| TASK TO COMPLETE |
From the data, copy out every line in which the word "computer" appears.
BEGIN EXTRACTED MATERIAL
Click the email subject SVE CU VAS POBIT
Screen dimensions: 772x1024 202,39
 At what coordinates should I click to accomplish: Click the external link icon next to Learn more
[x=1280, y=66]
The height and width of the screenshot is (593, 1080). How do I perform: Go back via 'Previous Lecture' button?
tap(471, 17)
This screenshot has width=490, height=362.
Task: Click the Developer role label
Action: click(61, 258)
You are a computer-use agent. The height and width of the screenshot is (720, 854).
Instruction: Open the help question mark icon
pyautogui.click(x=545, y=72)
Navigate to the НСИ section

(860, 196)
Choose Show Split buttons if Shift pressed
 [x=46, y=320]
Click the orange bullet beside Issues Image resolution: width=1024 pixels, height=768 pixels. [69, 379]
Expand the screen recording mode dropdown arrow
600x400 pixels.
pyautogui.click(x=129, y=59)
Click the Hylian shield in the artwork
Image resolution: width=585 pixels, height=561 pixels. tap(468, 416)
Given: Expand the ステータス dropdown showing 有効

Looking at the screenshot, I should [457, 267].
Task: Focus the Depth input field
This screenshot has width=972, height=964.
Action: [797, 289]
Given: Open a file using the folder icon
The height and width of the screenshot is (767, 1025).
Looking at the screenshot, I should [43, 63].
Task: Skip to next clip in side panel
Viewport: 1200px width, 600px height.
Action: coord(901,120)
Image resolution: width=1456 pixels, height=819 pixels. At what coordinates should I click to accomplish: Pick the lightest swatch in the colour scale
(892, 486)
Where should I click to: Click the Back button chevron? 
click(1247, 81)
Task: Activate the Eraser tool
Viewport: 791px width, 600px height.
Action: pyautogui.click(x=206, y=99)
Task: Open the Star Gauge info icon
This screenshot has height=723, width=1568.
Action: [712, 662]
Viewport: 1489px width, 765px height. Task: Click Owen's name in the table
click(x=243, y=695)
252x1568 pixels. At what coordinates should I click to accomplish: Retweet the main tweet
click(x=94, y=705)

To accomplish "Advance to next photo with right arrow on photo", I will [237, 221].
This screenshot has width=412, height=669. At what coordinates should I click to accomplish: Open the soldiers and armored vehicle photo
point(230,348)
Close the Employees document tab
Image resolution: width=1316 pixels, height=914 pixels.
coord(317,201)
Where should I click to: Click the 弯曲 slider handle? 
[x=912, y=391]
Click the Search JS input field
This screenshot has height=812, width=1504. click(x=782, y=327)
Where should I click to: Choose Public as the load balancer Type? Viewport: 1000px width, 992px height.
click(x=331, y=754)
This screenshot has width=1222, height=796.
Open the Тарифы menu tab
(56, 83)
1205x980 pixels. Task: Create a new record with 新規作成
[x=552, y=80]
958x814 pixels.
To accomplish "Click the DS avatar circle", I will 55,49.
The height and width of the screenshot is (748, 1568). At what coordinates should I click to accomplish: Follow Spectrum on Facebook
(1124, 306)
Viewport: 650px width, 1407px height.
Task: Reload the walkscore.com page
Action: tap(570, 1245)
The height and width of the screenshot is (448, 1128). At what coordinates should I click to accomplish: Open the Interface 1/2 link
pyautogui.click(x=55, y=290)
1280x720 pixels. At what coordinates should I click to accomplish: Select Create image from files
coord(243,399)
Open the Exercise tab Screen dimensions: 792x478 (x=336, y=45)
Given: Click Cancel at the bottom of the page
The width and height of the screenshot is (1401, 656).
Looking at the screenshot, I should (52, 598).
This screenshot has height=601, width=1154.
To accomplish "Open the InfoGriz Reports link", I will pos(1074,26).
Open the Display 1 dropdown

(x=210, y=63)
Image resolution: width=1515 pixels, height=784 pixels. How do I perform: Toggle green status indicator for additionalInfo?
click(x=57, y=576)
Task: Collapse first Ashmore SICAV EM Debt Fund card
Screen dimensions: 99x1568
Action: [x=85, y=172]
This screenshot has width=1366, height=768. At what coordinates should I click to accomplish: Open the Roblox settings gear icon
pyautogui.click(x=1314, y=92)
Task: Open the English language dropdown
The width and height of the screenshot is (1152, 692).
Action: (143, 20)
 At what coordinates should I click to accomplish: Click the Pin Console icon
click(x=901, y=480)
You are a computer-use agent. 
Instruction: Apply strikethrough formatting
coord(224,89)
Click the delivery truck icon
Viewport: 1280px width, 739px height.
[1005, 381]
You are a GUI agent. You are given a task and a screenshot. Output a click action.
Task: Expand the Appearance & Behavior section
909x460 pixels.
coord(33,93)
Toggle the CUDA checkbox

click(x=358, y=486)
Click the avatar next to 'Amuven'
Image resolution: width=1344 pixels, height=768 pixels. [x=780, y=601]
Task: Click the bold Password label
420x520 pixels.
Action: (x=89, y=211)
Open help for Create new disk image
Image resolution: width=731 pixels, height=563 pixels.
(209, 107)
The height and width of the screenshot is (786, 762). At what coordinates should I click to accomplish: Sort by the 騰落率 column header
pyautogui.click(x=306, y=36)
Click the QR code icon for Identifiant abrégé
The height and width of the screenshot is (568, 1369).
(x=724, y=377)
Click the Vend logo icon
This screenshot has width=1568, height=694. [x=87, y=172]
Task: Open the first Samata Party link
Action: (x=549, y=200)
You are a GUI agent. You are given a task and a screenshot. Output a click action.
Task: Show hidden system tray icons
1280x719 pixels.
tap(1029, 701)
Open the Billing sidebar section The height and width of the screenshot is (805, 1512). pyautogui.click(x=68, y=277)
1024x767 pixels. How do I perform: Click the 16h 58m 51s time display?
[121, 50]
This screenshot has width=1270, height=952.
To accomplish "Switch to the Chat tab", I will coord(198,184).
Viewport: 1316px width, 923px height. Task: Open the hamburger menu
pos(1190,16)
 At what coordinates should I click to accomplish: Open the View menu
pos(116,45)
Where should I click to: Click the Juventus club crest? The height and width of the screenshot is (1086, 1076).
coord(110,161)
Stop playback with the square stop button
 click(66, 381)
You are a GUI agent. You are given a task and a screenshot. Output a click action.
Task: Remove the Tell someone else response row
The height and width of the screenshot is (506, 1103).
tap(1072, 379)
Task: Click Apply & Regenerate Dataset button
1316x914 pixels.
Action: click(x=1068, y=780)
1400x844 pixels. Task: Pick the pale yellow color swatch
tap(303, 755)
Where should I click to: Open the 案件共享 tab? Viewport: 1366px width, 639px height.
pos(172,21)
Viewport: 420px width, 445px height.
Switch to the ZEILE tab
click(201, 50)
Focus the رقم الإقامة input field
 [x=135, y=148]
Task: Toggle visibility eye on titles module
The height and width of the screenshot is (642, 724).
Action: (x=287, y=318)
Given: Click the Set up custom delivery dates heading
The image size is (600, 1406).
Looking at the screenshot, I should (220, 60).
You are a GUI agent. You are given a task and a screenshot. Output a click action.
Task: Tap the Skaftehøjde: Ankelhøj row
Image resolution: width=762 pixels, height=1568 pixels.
END EXTRACTED MATERIAL
| RESULT OF THIS EXERCISE |
You are a computer-use agent. The height and width of the screenshot is (720, 854).
You are a computer-use agent. 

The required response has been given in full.